I’m reading a JF book “Mothman’s Curse.” Until 1/4 through it, you think the culprit of the strange goings on is a ghost or a man, but since I know the title, I know the Mothman is a suspect before there’s any mention of him. I don’t find this a problem in this case, especially as a book for younger people.
What are some book titles that give away too much? Of course there are books like They Both Die at the End or And Then There Were None, but that is a device used for intrigue. Are there any book titles that perhaps inadvertently spoil the contents? There’s even an entire TV Tropes list about this.
by fullybookedtx
44 Comments
The Spy Who Came in From the Cold.
Return of the King. Total spoiler. I for sure thought Aragorn was going to just go back to the anonymous life of ‘Strider’.
If He Had Been With Me by Laura Nowlin.
I’m not actually sure it gives away too much, but after reading I felt like I should have known, and for some reason I did not vet like I usually do.
None Of This Is True by Lisa Jewell – For me personally the title was a major spoiler. Especially if you add into the mix the blurb and how creepy one of the character is right from the beginning, there’s not much mystery left.
The Complete Poems of Carl Sandberg.
I didn’t even have to wonder if it contained the whole of his published works.
FWIW the author probably didn’t pick the title unless it was self-published.
John Dies at the End
There’s only one I can think of. It’s a great book by William Golding, originally published in the UK under the perfectly fine title Pincher Martin.
I don’t want to say more because honestly, you should read it; it’s an amazing piece of writing. But the original American publishers gave it a terrible new title that kind of spoils the whole book.
The Billionaire’s Vinegar.
Still a great book, mind.
The Monster at the End of this Book – Sesame Street
The Death of Ivan Illyich.
I was really pulling for him and the first paragraph really solidified the blow.
‘The Old Man and the Sea’. It leaves nothing to the imagination. Ha!
Now I really want to have lying titles. Just give me ‘he who survived it all’ and have him die somewhere in the middle.

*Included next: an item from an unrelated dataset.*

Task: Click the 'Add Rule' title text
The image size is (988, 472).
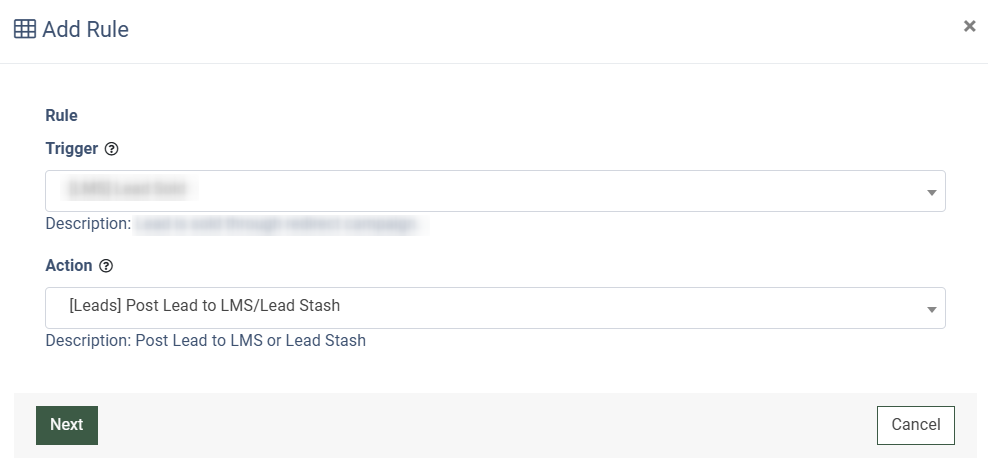Action: (85, 29)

I saw a good example of this earlier today in this blog post: https://www.centauri-dreams.org/2023/09/29/aerographite-and-the-interstellar-ark/
Brian Aldis wrote a novel published in the UK as “Non Stop”. It was a study of a society in which it was slowly revealed that they were on a generation ship and had forgotten the fact and the original mission. The title of the book, and the cover, were careful not to ruin this unveiling.

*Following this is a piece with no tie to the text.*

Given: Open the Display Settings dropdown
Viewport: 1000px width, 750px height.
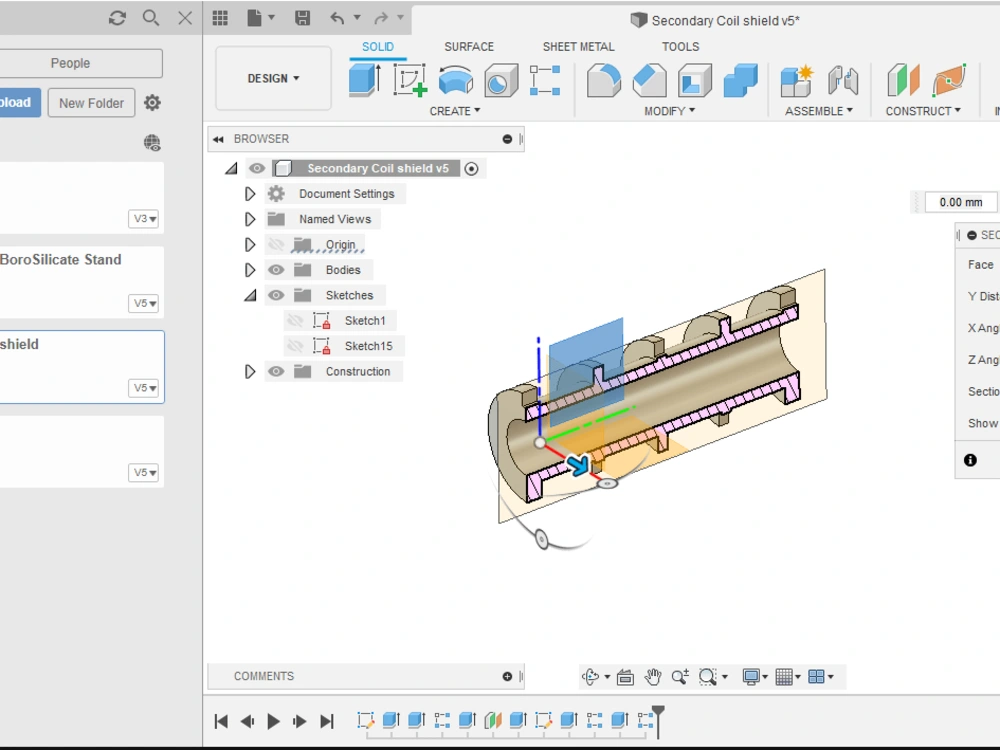Looking at the screenshot, I should point(750,676).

In the US edition, they called the book “Starship”, slapped a space ship on the cover, and so gave away the thing before you even picked up the book.
The only one I can think of is The Brief Wondrous Life of Oscar Wao. The title lets you know that the main character has a short life, which means he probably dies in the book. I can’t remember if Yunior mentioned Oscar dying before the end (I read it over ten years ago) but I know that I wouldn’t have expected the main character to die from the summary if not for that title.
“The Last Herald Mage” by Mercedes Lackey. My sister was reading it and was so mad when I pointed out the title, essentially spoiling all the coming character deaths.
Ugh so many Shakespeare plays I want to read. Tragedy of Macbeth, tragedy of othello etc. spoiler much?? Kinda know how it’s gonna end before even opening the book.
“Don’t Create The Torment Nexus” is a classic example.
They both die at the end is soo sad >! It makes you think they will outlive it, but they definitely don’t !<
The Three Body problem. If you’ve ever heard of it before then you’re just sitting around waiting for the characters to figure it out for like half the book.
The Brothers Karamazov
That twist is usually reserved for soap operas (“he’s my brother”) but some marketing genius decided to blow the big reveal
War And Peace! Unbelievable, the entire scope of the book was spoiled by the title.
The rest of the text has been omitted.